DOCUMENT:
┄┄┄┄┄┄┄┄┄┄┄┄┄┄┄┄┄┄┄┄

Javan Rene Torre Howell (born October 20, 1993) is an American soccer player who currently plays for Detroit City in the USL Championship.

Career

Youth and college 
Torre played four years of college soccer at the University of California, Los Angeles between 2012 and 2015.

While at college, Torre also appeared for USL League Two side Ventura County Fusion in both 2014 and 2015. He returned to the club in 2017 as well to make two appearances.

Professional 
On January 19, 2016, Torre was selected in the third round (56th overall) of the 2016 MLS SuperDraft by Colorado Rapids. However, he was not signed by the club.

Torre moved to Germany to play for Regionalliga Südwest side FSV Frankfurt during their 2017-18 season, making 24 appearances for the club.

On January 19, 2019, it was announced Torre had joined USL Championship side Las Vegas Lights ahead of their 2019 season.

On February 19, 2021, Torre joined NISA side Detroit City FC ahead of the 2021 season.

┄┄┄┄┄┄┄┄┄┄┄┄┄┄┄┄┄┄┄┄

EXTRACTED MATERIAL:
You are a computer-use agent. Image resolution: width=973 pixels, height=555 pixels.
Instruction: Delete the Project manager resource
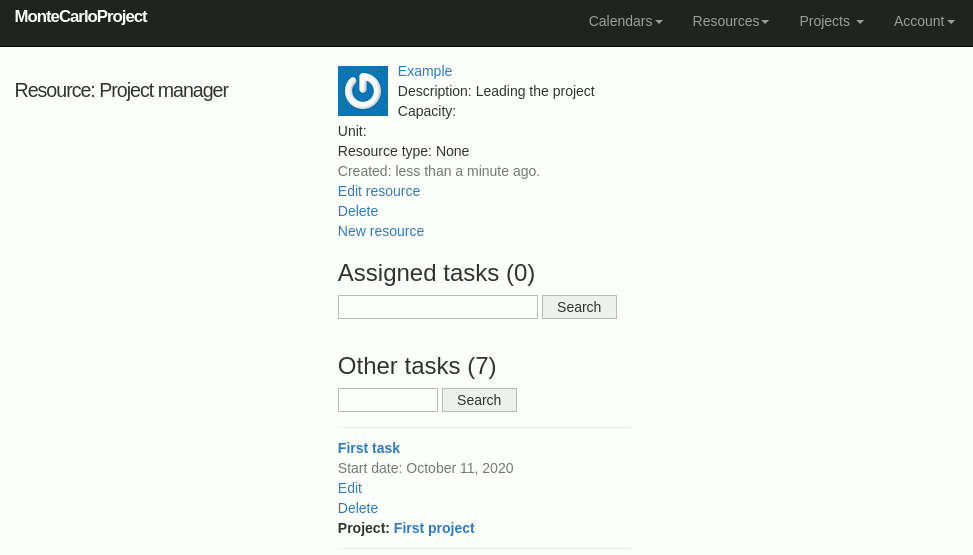[x=357, y=211]
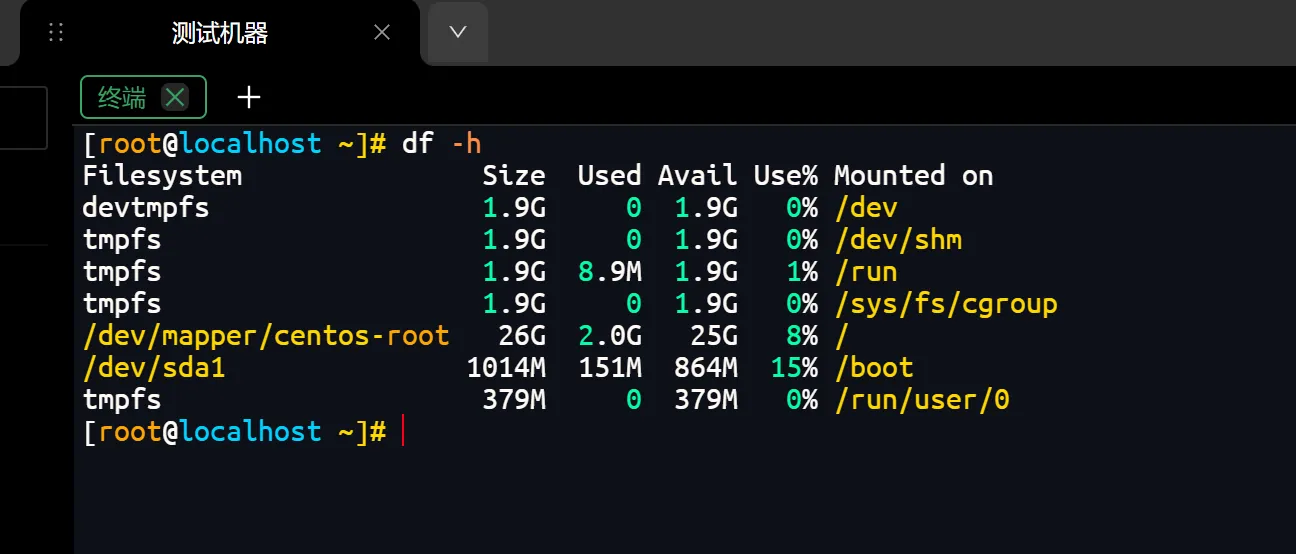
Task: Click the /boot mount point path
Action: 873,368
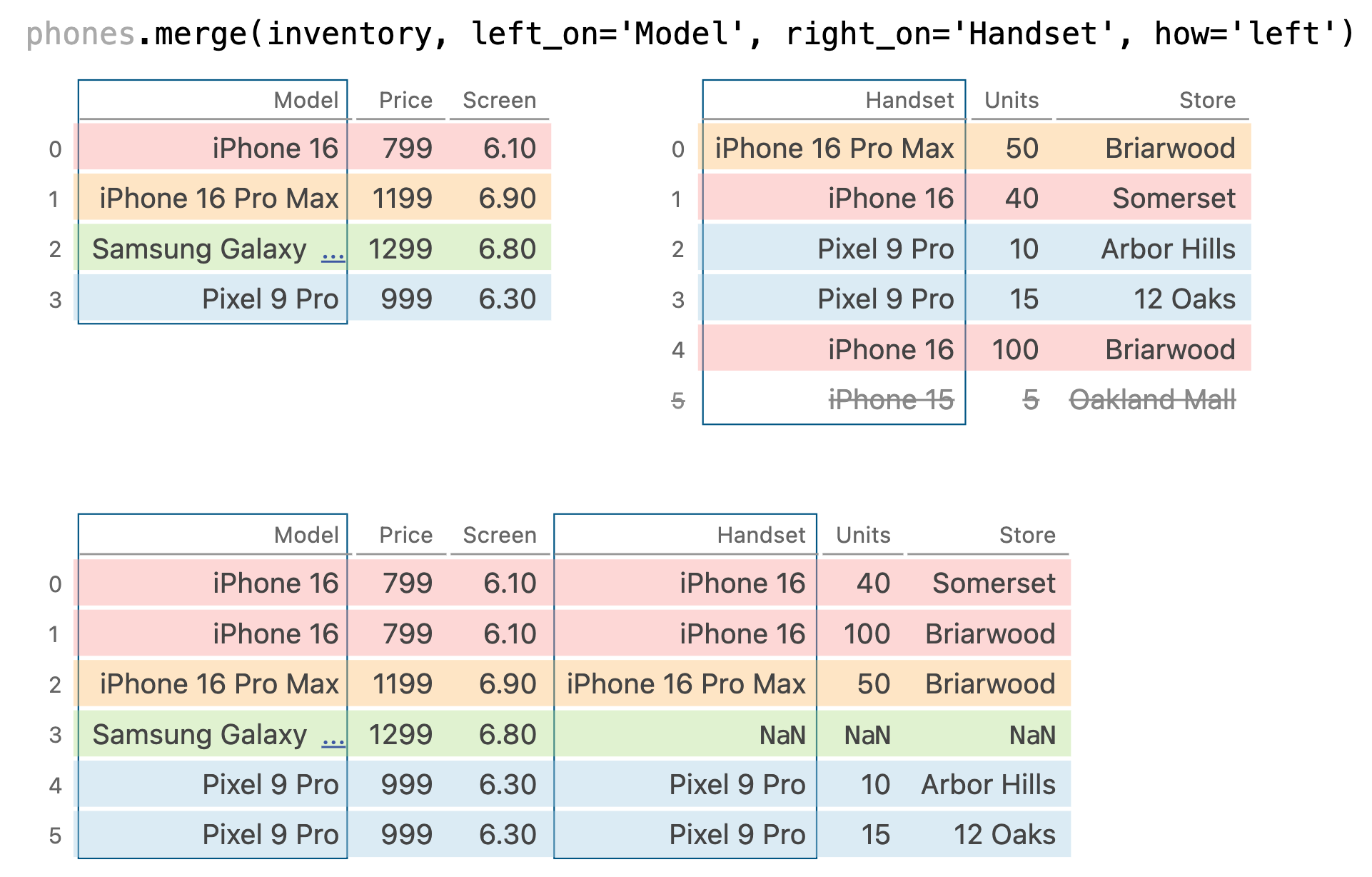
Task: Select row index 5 in the merged table
Action: 55,836
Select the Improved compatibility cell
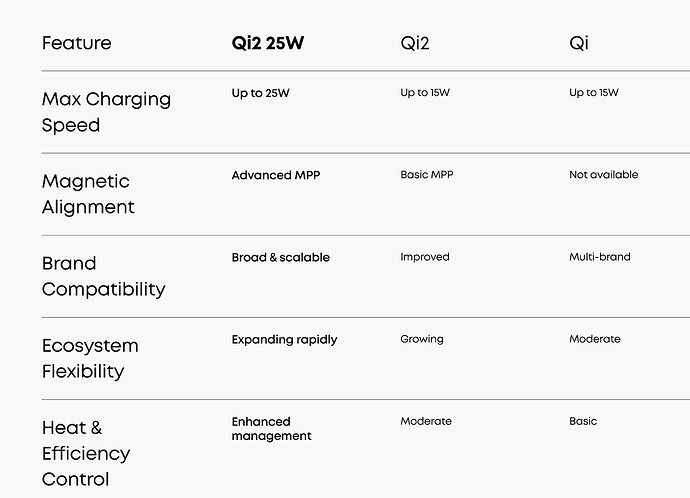 click(x=425, y=257)
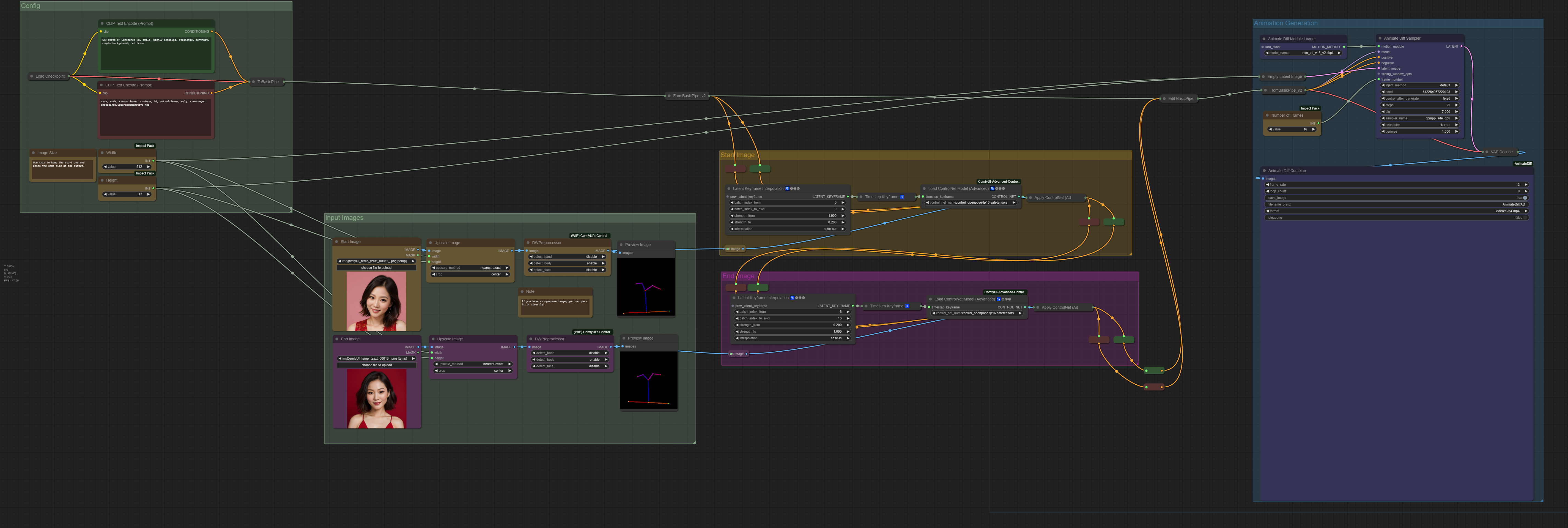
Task: Click the LATENT output socket on Animate Diff Sampler
Action: pyautogui.click(x=1462, y=46)
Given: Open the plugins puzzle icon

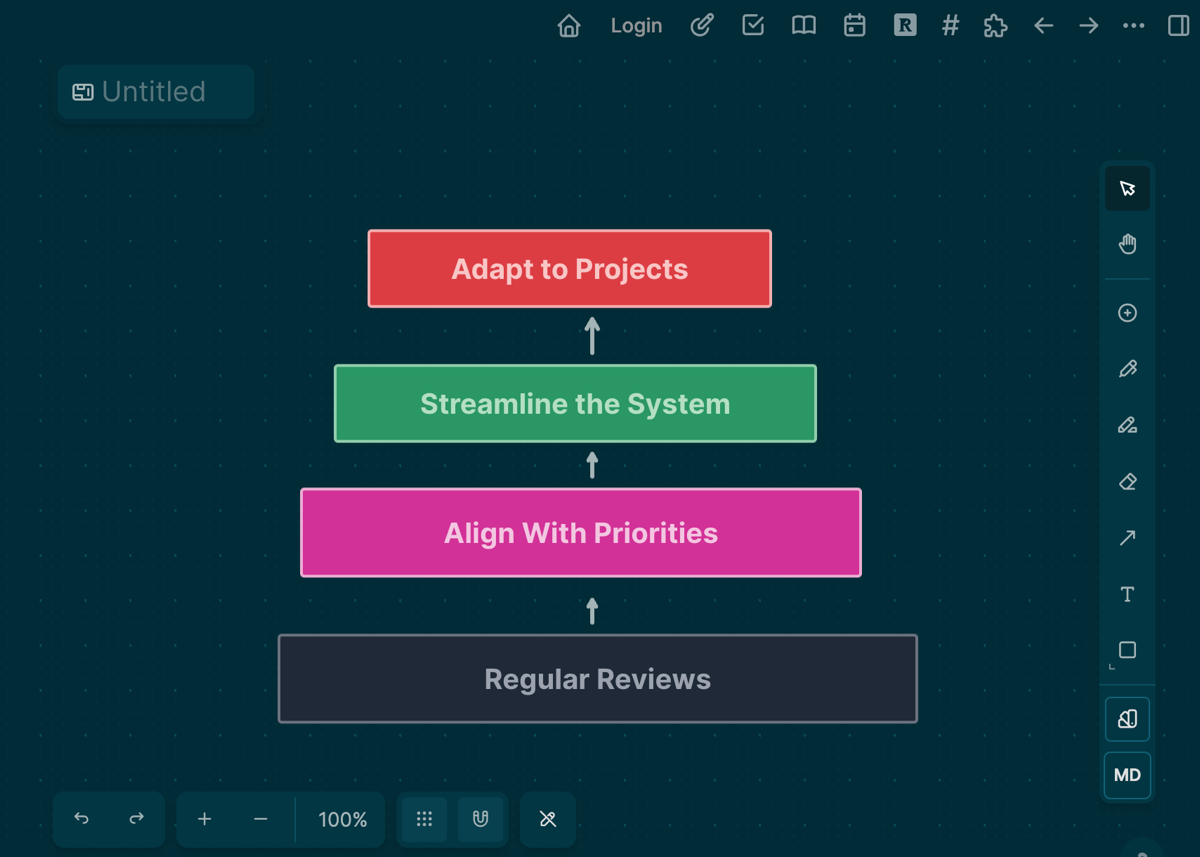Looking at the screenshot, I should tap(995, 26).
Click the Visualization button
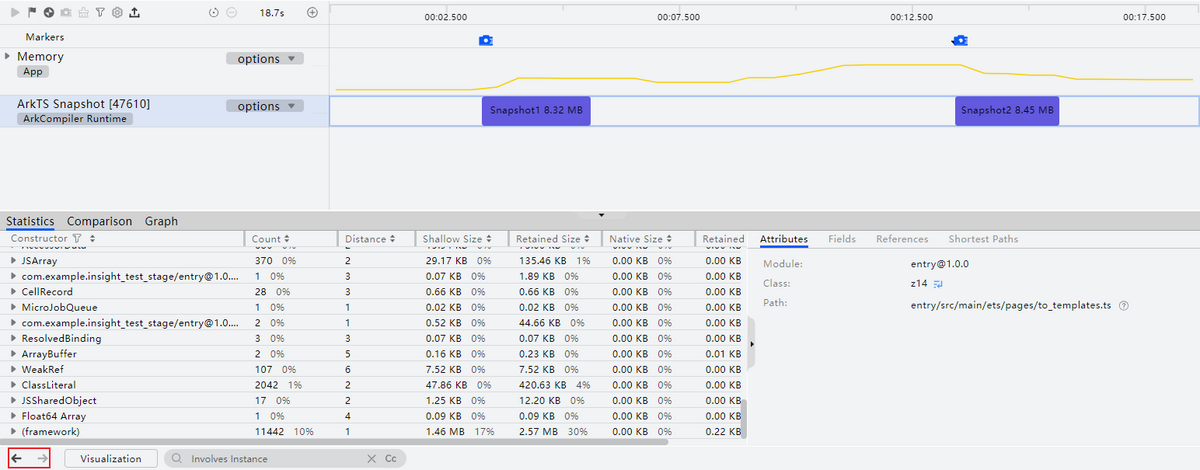 click(x=110, y=458)
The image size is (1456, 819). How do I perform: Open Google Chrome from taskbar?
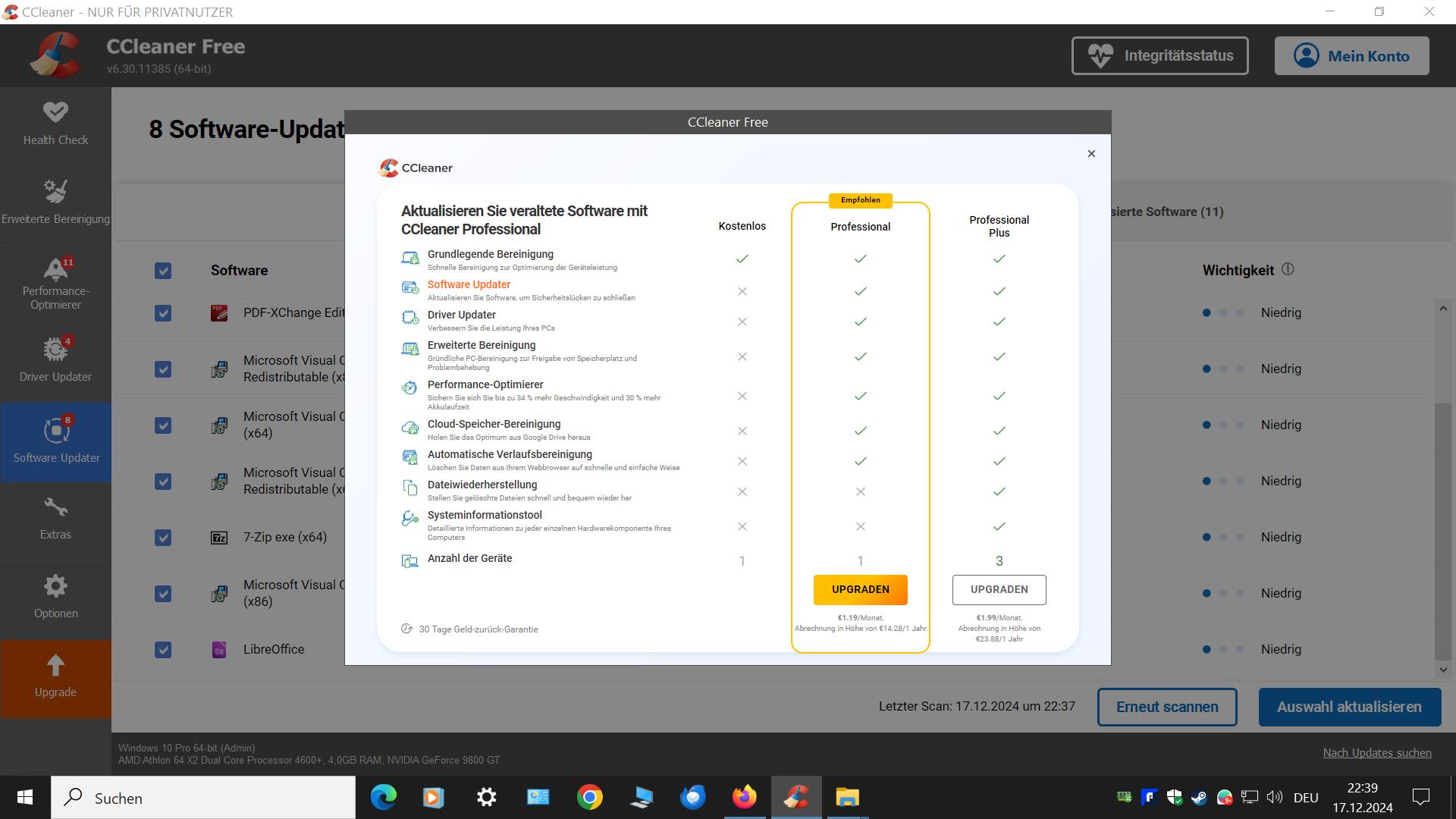pos(589,798)
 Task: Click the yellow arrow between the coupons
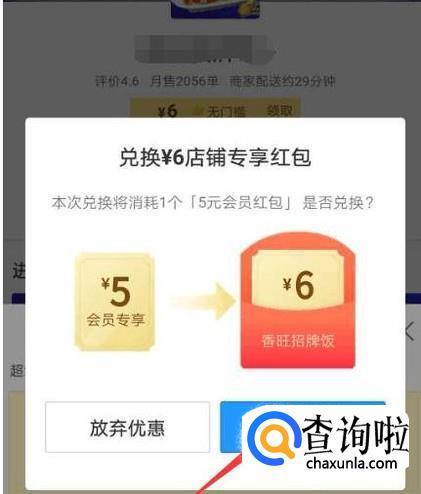tap(203, 301)
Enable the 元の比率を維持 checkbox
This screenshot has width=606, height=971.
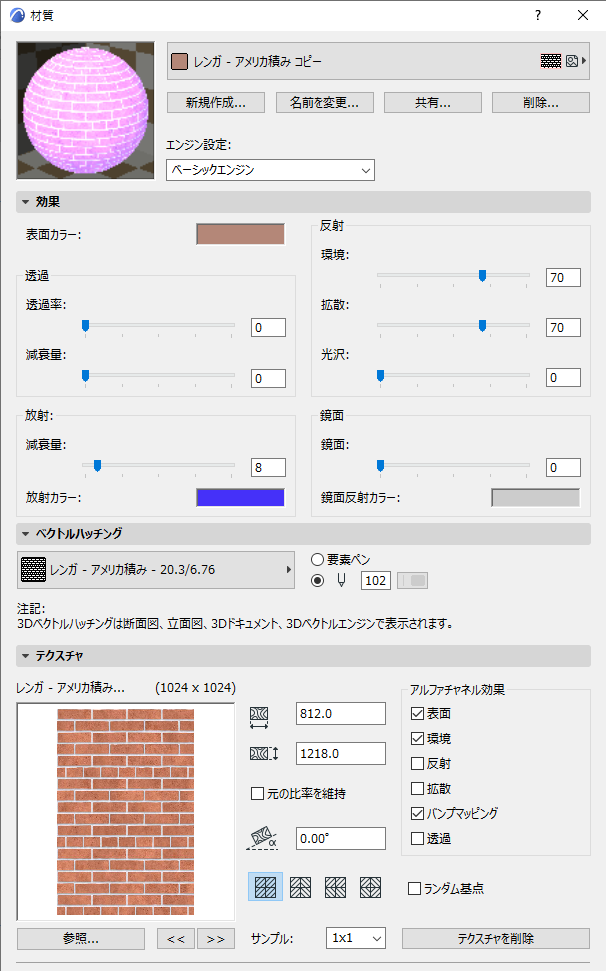click(x=258, y=793)
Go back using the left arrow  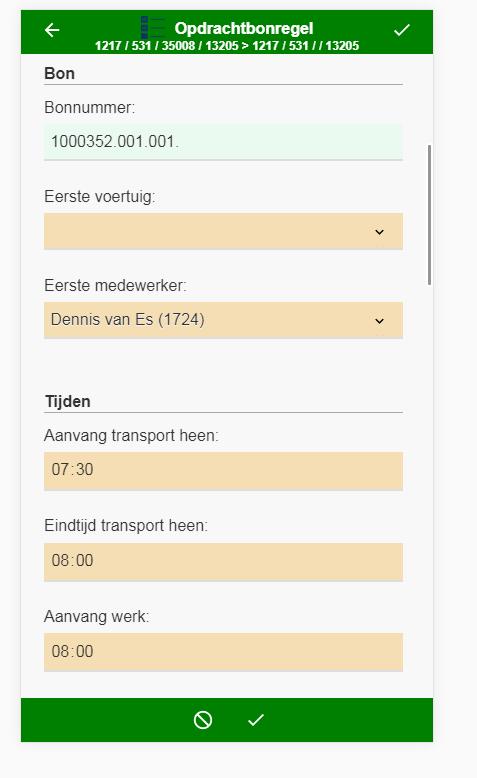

┄┄┄┄┄┄┄┄┄┄┄┄┄┄┄┄┄┄┄┄

GOALS:
1. Answer these questions about the soccer player's biography:
(a) At which university did Torre play college soccer?
(b) Which club selected Torre in the 2016 MLS SuperDraft?
(c) How many appearances did Torre make for FSV Frankfurt?
2. Convert the listing, from the line containing "The image size" through the end of the listing, into a Markdown table with the columns Row and Line. Skip blank lines and leave out the pictures.

RESPONSES BY TASK:
1.
(a) The University of California, Los Angeles
(b) Colorado Rapids
(c) 24

2.
| Row | Line |
|---|---|
| 1 | The image size is (1456, 819). How do I perform: Open Google Chrome from taskbar? |
| 2 | pos(589,798) |
| 3 |  Task: Click the yellow arrow between the coupons |
| 4 | tap(203, 301) |
| 5 | Enable the 元の比率を維持 checkbox |
| 6 | This screenshot has width=606, height=971. |
| 7 | click(x=258, y=793) |
| 8 | Go back using the left arrow   |